**SOURCE PASSAGE**
<<<<
Your job is to run experiments, observe results, and draw conclusions.

---
## Section 1: Setup and Data Generation

This section installs required libraries and generates synthetic sensor data
that matches the ranges used by `publisher_defended.py` in Project 6.

In [None]:
# Install required libraries (already available in Colab, but just in case)
!pip install -q scikit-learn matplotlib numpy pandas joblib

In [None]:
import numpy as np
import pandas as pd
import matplotlib.pyplot as plt
from sklearn.ensemble import IsolationForest
from sklearn.neighbors import LocalOutlierFactor
from sklearn.metrics import precision_score, recall_score, f1_score, classification_report
import time
import warnings
warnings.filterwarnings('ignore')

# Set random seed for reproducibility
np.random.seed(42)

print("Libraries loaded successfully!")

In [None]:
# =============================================================================
# Generate Synthetic Sensor Data
# These ranges match publisher_defended.py from Project 6
# =============================================================================

N_NORMAL = 1000    # Normal sensor readings
N_ANOMALY = 50     # Injected anomalies

# --- Normal data ---
# Pressure: 58-62 PSI (matches publisher_defended.py)
normal_pressure = np.random.uniform(58.0, 62.0, N_NORMAL)
>>>>
**WORK TO DO**
Restate the part of the source passage that opens with the words "Your job is" and closes with "just in case)", renaming "Project 6" to "Project 5" throughout.

**ROWS**
<<<<
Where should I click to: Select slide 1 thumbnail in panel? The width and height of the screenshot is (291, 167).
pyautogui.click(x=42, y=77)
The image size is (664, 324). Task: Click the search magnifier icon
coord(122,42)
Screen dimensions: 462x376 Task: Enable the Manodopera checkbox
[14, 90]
>>>>
<<<<
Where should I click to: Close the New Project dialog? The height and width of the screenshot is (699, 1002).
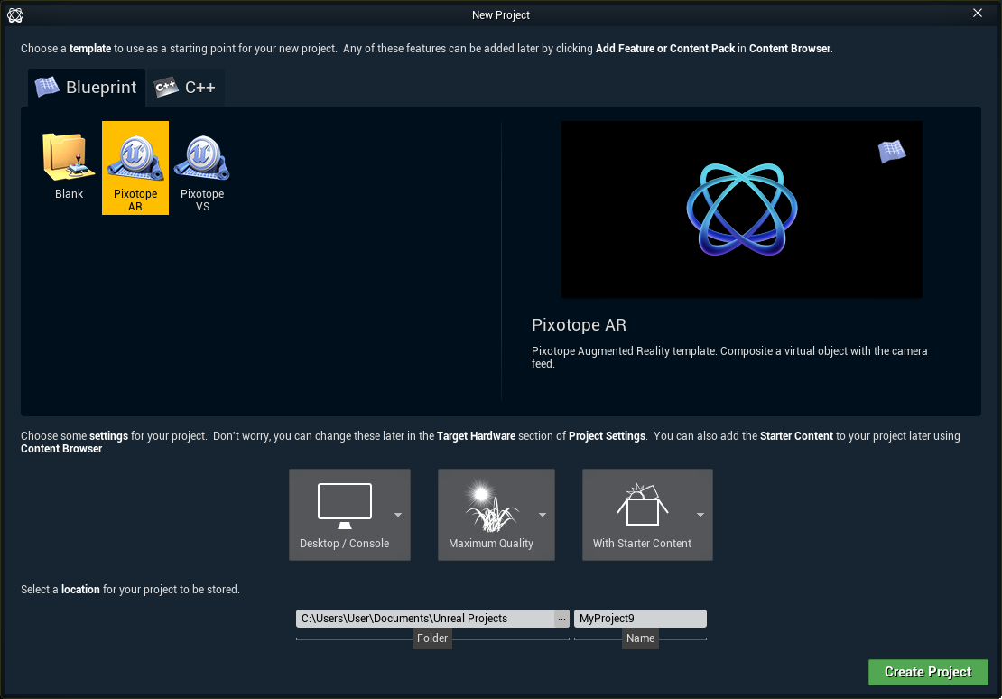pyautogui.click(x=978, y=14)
>>>>
**FULL RESPONSE**
Your job is to run experiments, observe results, and draw conclusions.

---
## Section 1: Setup and Data Generation

This section installs required libraries and generates synthetic sensor data
that matches the ranges used by `publisher_defended.py` in Project 5.

In [None]:
# Install required libraries (already available in Colab, but just in case)